Unicode Character Properties

The ones that you’ve listed there in your example are actually all the same Unicode character property, the General Category property. Some regex systems provide access only to this one property alone; others include access to the Block property (not very useful) or to the Script property (much more useful).

A more complete explanation of the \p{Property Name} and \p{Property Name = Property Value} syntax in Perl regexes is given in the following text from page 209 of 🐪 Programming Perl, 4th edition, here reproduced with the kind permission of its author: 😼

All standard Unicode properties are actually composed of two parts, as in \p{NAME=VALUE}. All one-part properties are therefore additions to official Unicode properties. Boolean properties whose values are true can always be abbreviated as one-part properties, which allows you to write \p{Lowercase} for \p{Lowercase=True}. Other types of properties besides Boolean properties take string, numeric, or enumerated values. Perl also provides one-part aliases for all general category, script, and block properties, plus the level-one recommendations from Unicode Technical Standard #18 on Regular Expressions (version 13, from 2008-08), such as \p{Any}.

**LIST OF TASKS:**
(a) Translate this sentence from the Unicode properties passage into Spanish: "Boolean properties whose values are true can always be abbreviated as one-part properties, which allows you to write \p{Lowercase} for \p{Lowercase=True}."
(b) Please reproduce the Unicode properties passage word for word, starting with "Unicode Character Properties" and going on through "(much more useful).".
(c) Answer these questions using the Unicode properties passage:
(i) What single property do all the ones listed in the example turn out to be?
(ii) From which page of the 4th edition of Programming Perl is the quoted text taken?
(iii) What example is given of the level-one recommendations from Unicode Technical Standard #18?
The material that follows has no connection to the Unicode properties passage.

**RAW DATA:**
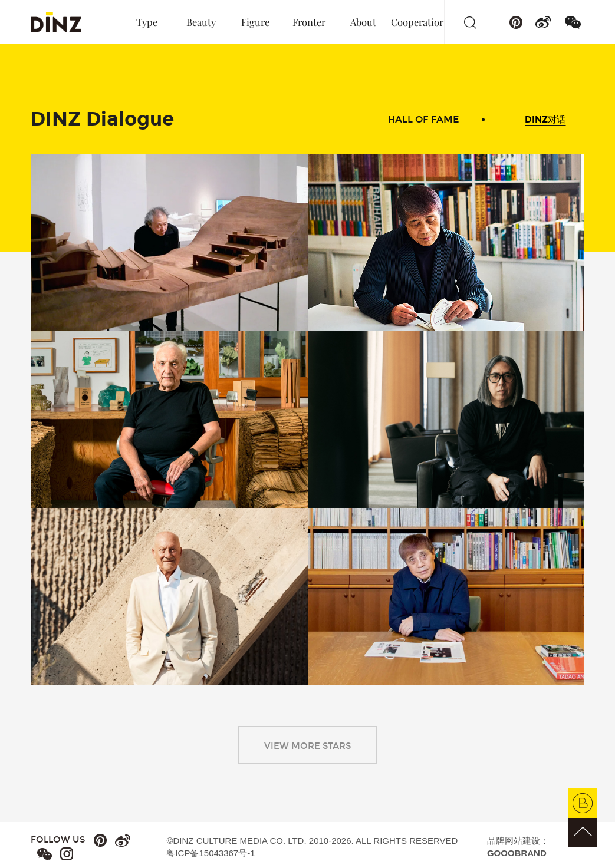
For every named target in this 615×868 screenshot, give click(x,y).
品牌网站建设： (518, 847)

**SOLUTION SET:**
(a) Las propiedades booleanas cuyos valores son verdaderos siempre pueden abreviarse como propiedades de una sola parte, lo que permite escribir \p{Lowercase} en lugar de \p{Lowercase=True}.

(b)
Unicode Character Properties

The ones that you’ve listed there in your example are actually all the same Unicode character property, the General Category property. Some regex systems provide access only to this one property alone; others include access to the Block property (not very useful) or to the Script property (much more useful).

(c)
(i) The General Category property
(ii) Page 209
(iii) \p{Any}